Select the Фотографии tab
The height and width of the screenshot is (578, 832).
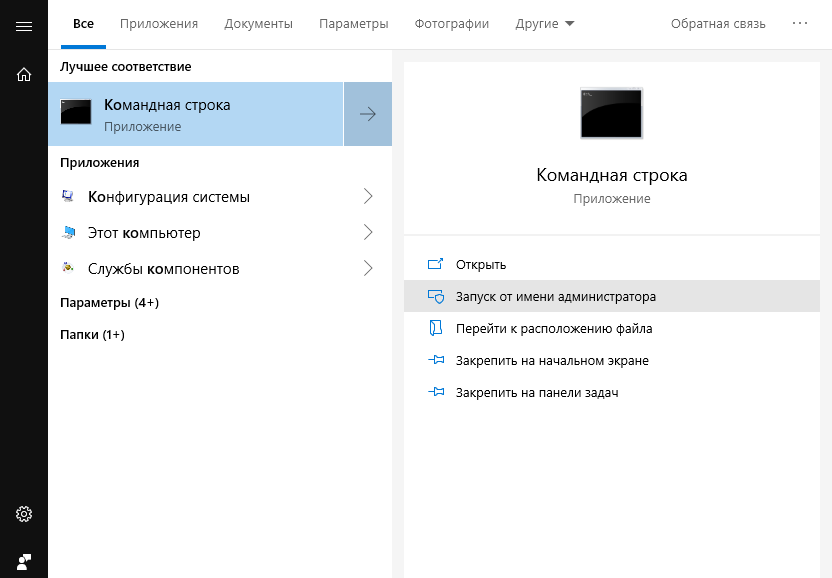click(451, 23)
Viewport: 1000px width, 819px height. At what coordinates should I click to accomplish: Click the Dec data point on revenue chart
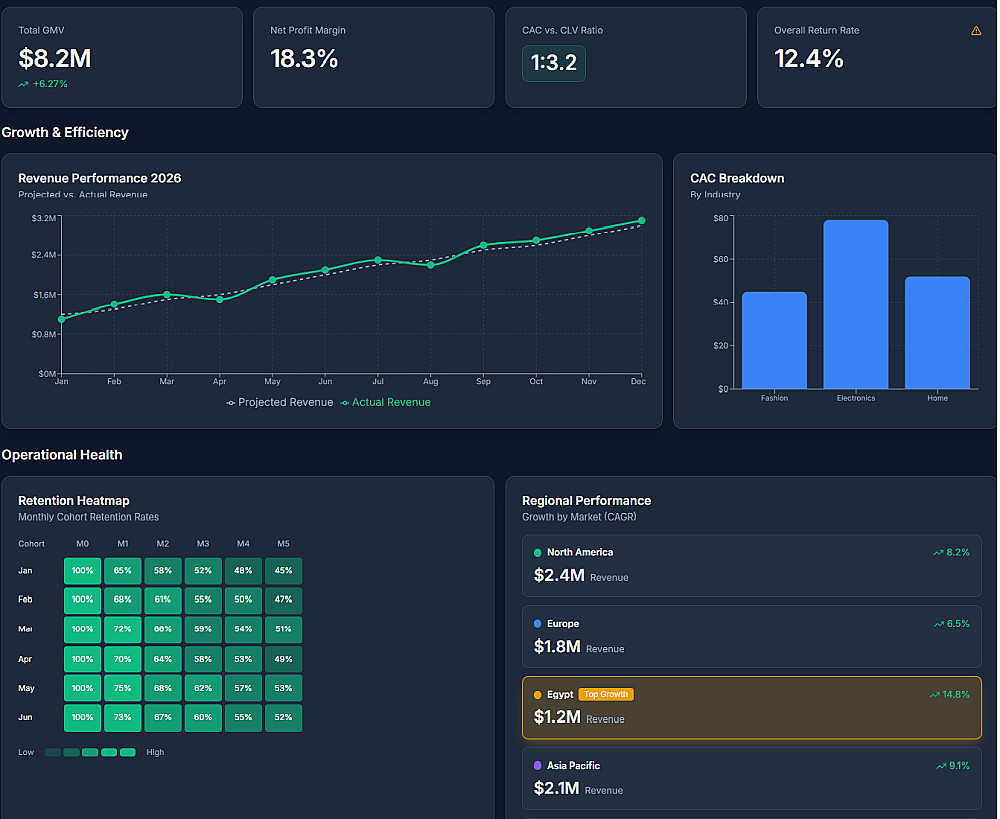pyautogui.click(x=642, y=221)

### WORK REQUIRED
From the line that contains "Viewport: 1000px width, 819px" to the final line of the entries, reproduce every line exactly, both ends included. Leave out all pictures.

### RESPONSE
Viewport: 1000px width, 819px height. At what coordinates should I click to accomplish: Click the Dec data point on revenue chart
pyautogui.click(x=642, y=221)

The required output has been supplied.